WORK TO COMPLETE =>
Here are some records; copy every line that holds the word "will".

INPUT RECORDS =>

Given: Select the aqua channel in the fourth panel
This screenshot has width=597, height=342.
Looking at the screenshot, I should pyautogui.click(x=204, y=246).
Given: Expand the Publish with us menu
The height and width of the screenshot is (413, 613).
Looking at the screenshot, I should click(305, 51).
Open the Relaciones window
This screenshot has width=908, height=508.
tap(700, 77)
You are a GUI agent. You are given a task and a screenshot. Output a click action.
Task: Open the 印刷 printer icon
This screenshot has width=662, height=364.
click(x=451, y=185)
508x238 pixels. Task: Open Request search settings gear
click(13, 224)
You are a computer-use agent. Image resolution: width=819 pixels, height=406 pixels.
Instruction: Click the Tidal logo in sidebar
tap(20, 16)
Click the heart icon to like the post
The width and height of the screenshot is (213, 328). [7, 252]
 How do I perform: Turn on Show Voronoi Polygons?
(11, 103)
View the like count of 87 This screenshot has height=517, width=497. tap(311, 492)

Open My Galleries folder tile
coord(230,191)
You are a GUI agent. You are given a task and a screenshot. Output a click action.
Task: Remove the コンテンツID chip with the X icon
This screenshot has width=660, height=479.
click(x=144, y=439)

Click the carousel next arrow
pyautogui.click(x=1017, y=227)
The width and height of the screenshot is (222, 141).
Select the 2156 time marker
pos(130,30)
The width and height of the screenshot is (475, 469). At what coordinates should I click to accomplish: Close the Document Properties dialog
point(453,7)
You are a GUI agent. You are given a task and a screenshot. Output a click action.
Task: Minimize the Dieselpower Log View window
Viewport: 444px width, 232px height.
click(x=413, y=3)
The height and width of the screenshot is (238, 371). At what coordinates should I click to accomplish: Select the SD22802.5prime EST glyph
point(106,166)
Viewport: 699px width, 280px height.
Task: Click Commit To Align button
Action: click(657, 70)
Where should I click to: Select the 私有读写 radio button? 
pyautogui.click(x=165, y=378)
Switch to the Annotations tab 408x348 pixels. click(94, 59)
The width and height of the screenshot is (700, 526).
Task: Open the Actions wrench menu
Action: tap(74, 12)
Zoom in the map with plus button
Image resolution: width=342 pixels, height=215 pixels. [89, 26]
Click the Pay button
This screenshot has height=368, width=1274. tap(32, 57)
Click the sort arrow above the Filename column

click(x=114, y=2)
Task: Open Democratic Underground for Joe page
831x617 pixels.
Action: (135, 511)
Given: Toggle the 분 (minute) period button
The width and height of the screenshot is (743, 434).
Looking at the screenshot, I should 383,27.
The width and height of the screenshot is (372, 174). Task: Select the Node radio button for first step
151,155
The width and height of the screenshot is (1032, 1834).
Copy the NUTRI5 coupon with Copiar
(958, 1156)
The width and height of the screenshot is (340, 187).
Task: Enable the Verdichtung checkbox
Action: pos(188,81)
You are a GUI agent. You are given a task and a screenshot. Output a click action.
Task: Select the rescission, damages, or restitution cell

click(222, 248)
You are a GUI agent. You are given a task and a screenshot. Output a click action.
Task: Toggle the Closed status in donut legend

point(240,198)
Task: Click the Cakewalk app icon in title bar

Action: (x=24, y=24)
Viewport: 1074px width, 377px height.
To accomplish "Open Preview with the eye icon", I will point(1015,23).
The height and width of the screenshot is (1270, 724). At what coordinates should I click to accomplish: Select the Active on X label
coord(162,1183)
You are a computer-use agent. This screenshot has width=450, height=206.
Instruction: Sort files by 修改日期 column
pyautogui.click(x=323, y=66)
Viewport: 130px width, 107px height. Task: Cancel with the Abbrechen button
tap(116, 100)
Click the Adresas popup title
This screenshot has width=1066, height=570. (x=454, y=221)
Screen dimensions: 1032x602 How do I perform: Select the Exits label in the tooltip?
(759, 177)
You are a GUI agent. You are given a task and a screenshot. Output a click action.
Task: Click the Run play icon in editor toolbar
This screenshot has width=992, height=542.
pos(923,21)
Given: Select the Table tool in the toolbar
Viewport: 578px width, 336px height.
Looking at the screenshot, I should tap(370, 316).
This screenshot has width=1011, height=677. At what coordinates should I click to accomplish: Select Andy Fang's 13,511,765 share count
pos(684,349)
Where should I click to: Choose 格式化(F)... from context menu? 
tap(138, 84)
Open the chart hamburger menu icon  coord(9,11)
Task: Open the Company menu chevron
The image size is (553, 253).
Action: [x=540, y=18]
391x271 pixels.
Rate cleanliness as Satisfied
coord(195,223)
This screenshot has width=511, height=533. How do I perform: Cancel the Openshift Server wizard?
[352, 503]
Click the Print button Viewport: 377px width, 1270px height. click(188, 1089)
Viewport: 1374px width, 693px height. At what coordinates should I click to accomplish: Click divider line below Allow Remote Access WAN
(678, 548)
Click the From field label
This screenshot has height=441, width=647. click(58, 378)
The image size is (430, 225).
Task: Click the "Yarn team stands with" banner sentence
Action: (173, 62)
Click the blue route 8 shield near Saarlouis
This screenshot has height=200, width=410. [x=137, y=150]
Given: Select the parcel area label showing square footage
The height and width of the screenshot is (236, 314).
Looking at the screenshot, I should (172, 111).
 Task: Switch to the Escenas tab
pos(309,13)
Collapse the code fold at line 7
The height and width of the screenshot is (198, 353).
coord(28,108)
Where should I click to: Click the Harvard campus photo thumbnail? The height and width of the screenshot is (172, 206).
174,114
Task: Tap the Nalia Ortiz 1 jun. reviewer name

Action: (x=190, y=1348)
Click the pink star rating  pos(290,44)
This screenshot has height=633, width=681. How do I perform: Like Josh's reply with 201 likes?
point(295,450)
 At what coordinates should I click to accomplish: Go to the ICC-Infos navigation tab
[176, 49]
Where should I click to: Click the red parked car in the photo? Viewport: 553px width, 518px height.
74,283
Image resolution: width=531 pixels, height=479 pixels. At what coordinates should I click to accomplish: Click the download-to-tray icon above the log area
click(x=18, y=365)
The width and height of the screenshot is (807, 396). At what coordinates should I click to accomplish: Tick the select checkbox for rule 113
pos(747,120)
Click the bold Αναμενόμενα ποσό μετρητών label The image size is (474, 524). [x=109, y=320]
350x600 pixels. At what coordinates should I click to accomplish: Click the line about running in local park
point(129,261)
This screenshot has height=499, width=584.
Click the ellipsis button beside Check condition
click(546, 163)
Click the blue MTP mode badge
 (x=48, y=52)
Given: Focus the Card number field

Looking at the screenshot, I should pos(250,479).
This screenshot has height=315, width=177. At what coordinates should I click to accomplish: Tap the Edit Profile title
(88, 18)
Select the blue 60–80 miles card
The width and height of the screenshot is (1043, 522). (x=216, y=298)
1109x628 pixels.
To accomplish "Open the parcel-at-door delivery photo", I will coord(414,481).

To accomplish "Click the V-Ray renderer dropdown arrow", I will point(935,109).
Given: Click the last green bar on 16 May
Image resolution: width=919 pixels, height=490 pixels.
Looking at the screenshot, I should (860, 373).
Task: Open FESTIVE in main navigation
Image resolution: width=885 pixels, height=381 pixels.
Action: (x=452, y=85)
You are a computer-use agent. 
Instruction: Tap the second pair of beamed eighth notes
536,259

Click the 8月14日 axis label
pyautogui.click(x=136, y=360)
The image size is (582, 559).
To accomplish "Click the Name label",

TASK RESPONSE =>
To accomplish "Open Preview with the eye icon", I will point(1015,23).
To accomplish "Open the parcel-at-door delivery photo", I will coord(414,481).
To accomplish "Click the V-Ray renderer dropdown arrow", I will point(935,109).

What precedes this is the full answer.